Posted by julia from dhcp102208.res-hall.northwestern.edu (220.127.116.11) on Thursday, January 23, 2003 at 2:47AM :
In Reply to: Re: Saul Alinsky posted by pancho from pool0007.cvx20-bradley.dialup.earthlink.net (18.104.22.168) on Wednesday, January 22, 2003 at 8:25AM :
alinksy was also a "true rebel" in the sense that he wanted to change the way poor people lived. he wanted them to be empowered so that they can get what they deserved as american citizens. he criticized the people who only fought for union wages or affirmative action, he was such a humanist in the sense that he argued everyone should see themselves as part of a human family and not just a black, white, pole, jew, etc. and he even got malcom's seal of approval for some black empowerment movements becuase he was such a good community organizer.
see after reading some of this guy's book, i thought he was about violent protest, but then he basically argues that you gotta be empowered as citizens before you can expect any change. and to be empowered is not to march (which is why him and MLK were not best friends) . to be empowered was to organize, and organize with organizations, and strike, and fight for and with other groups even unlike yourself. and make demands using the political system. and they say his method of community organizing is the most popular one in the u.s.
: A truer Radical doesn't "rebel". To rebel is merely to fight at the chain that binds you...to be Radical...or Revolutionary is to break the chain and walk away.
: That so pisses people off they come gunning for you with a vengence.
: Malcom was a Radical in the best sense.
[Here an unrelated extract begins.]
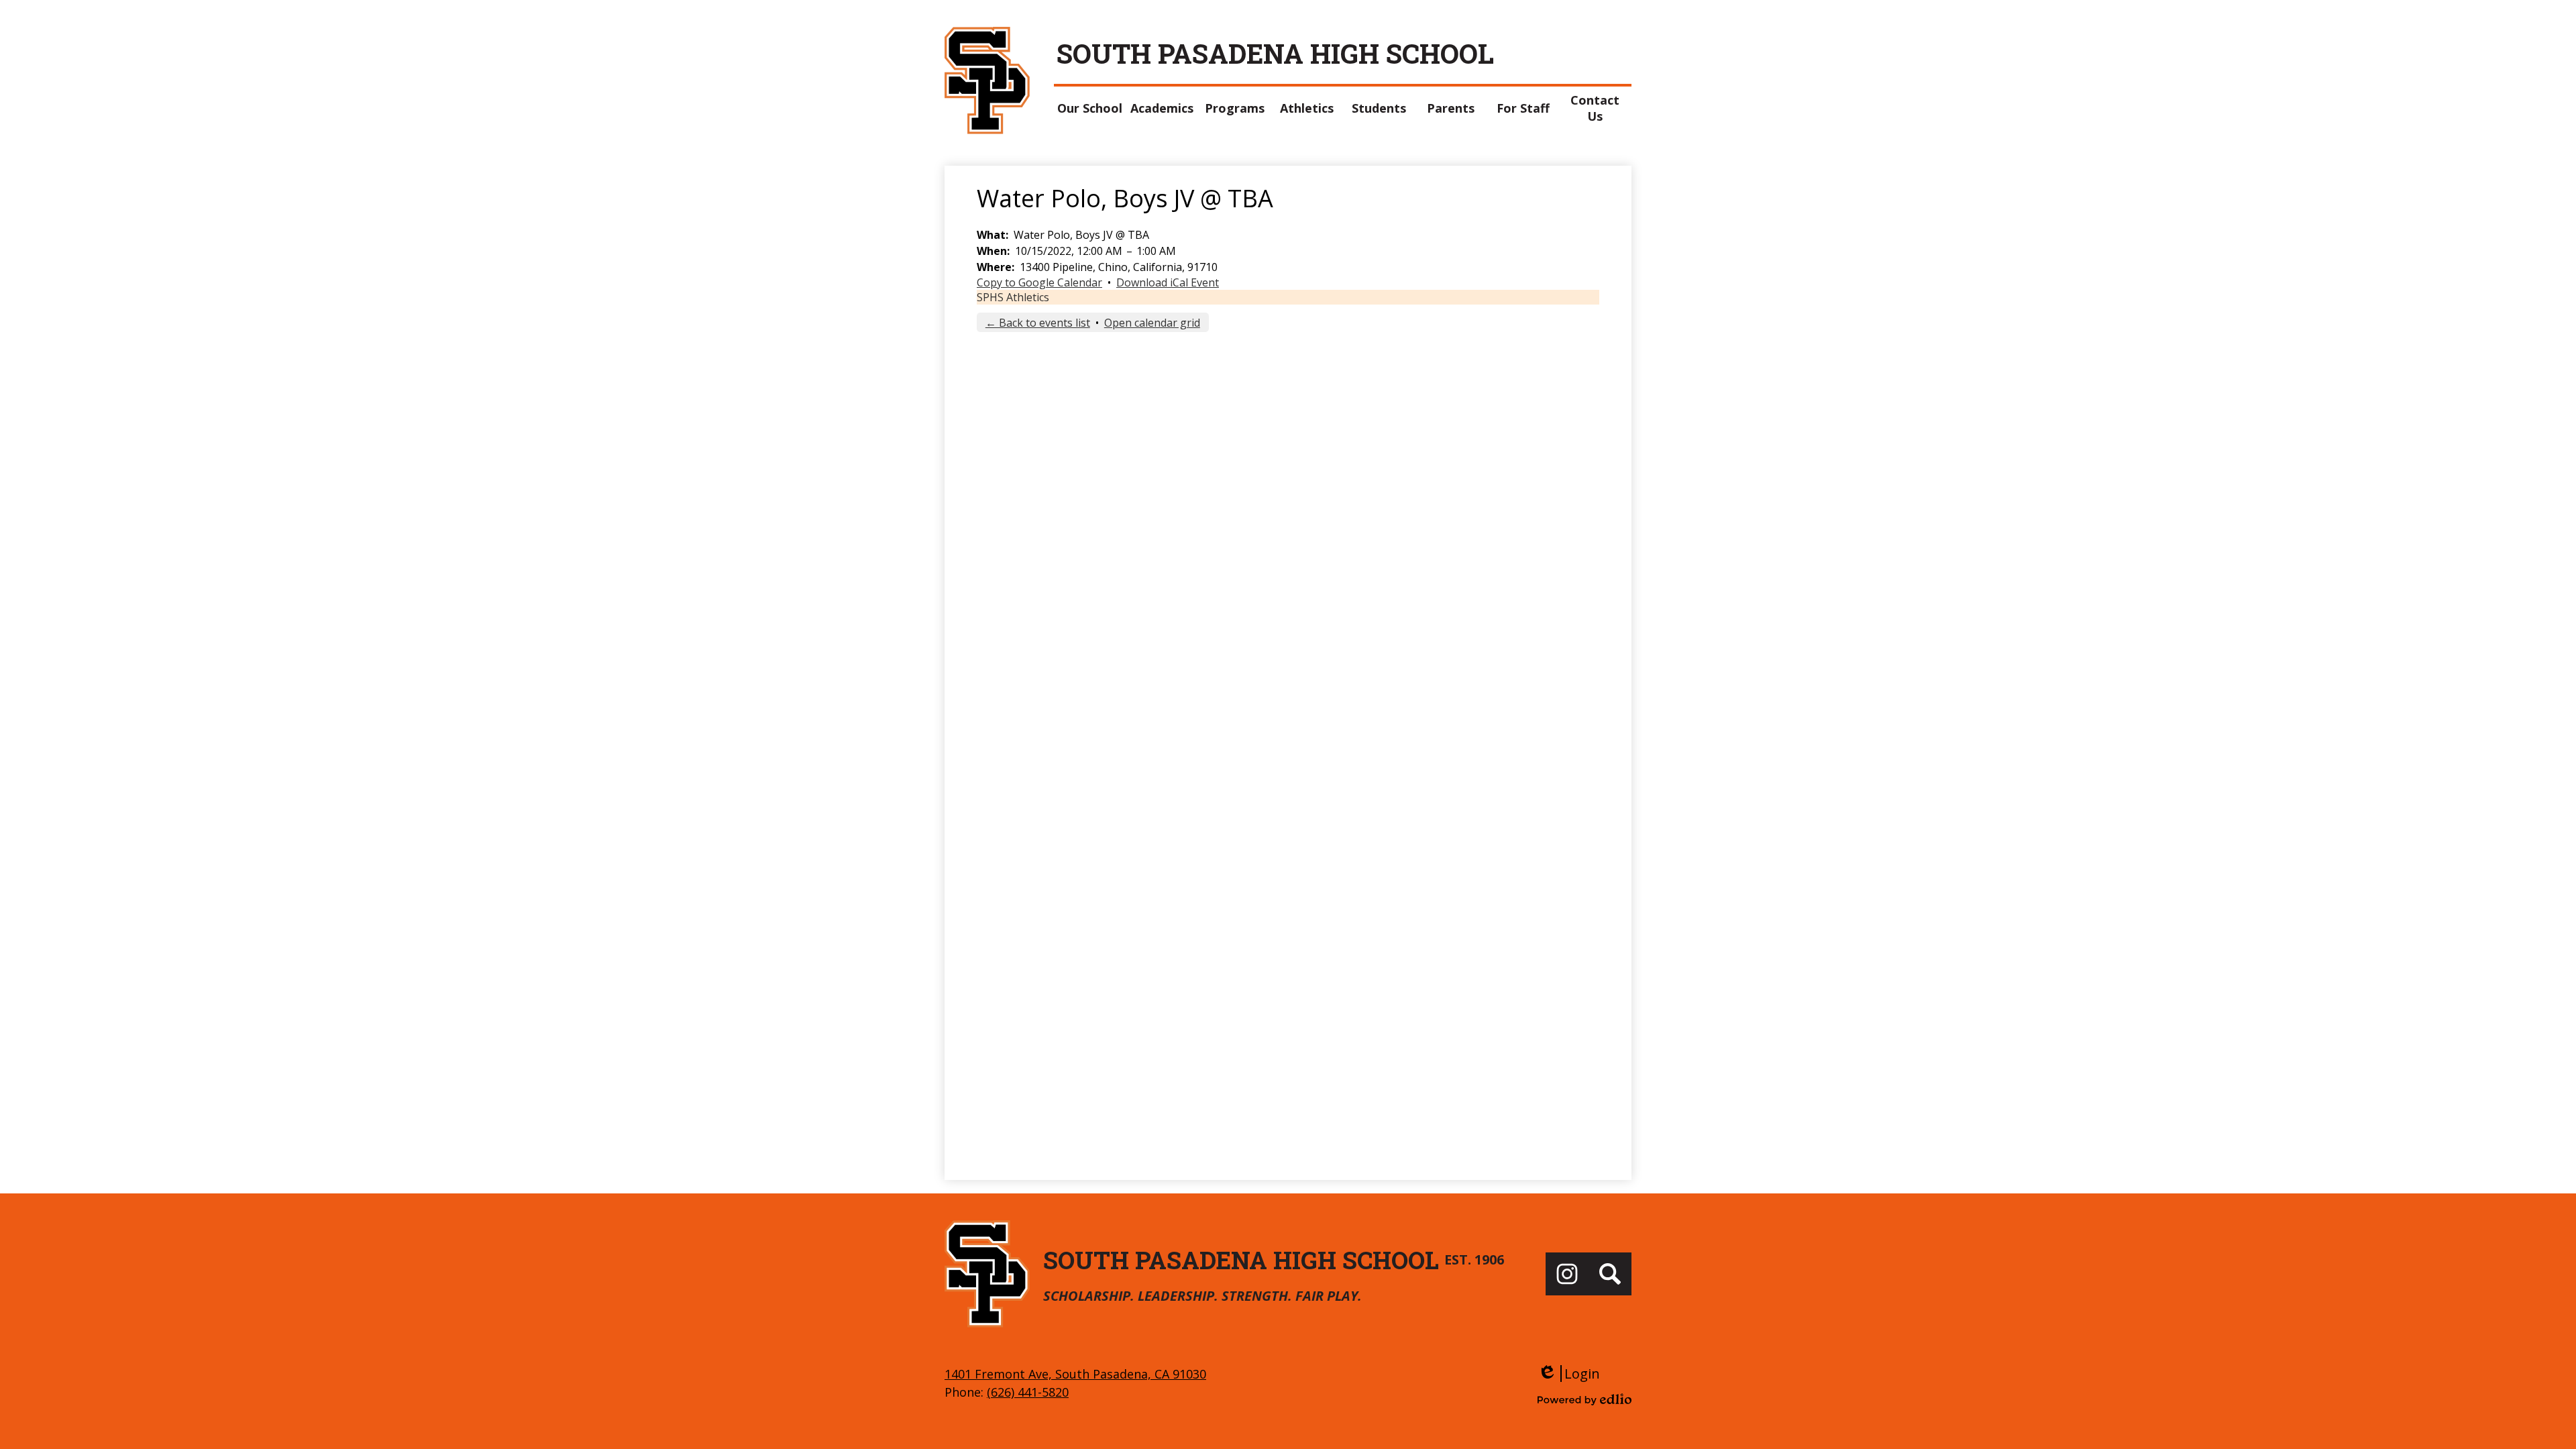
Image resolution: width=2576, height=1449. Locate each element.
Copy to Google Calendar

The word means "to go to the root"...not to fuss around fine tuning and tweaking. He even realized Black Racism against Whites was wrong...and he renounced violence as a means to change right at the end...that's when he really became dangerous and had to be killed.
: Violence stops nothing, not for the long haul...therefore Radicals don't believe in violence. Revolutionaries aren't quite Radical enough.
: In the 60's and 70's, when crimminal justice was a hot topic...people demonstrated against the legal system and the prisons. Protesting wasn't my way...so what, you say, "Down With The System". Okay...now what? I tried to find an alternative...go to the root of the problem...and I did. I didn't change the system, but I understood it better...saw what the hang up was...that's why two different Sociology Departments at two different Colleges tried to have me removed.
why did they have you removed? did they ask you to demonstrate with them?
: We need us all.
i think saul agrees! i really see a lot fo what i learned from you in alinksy.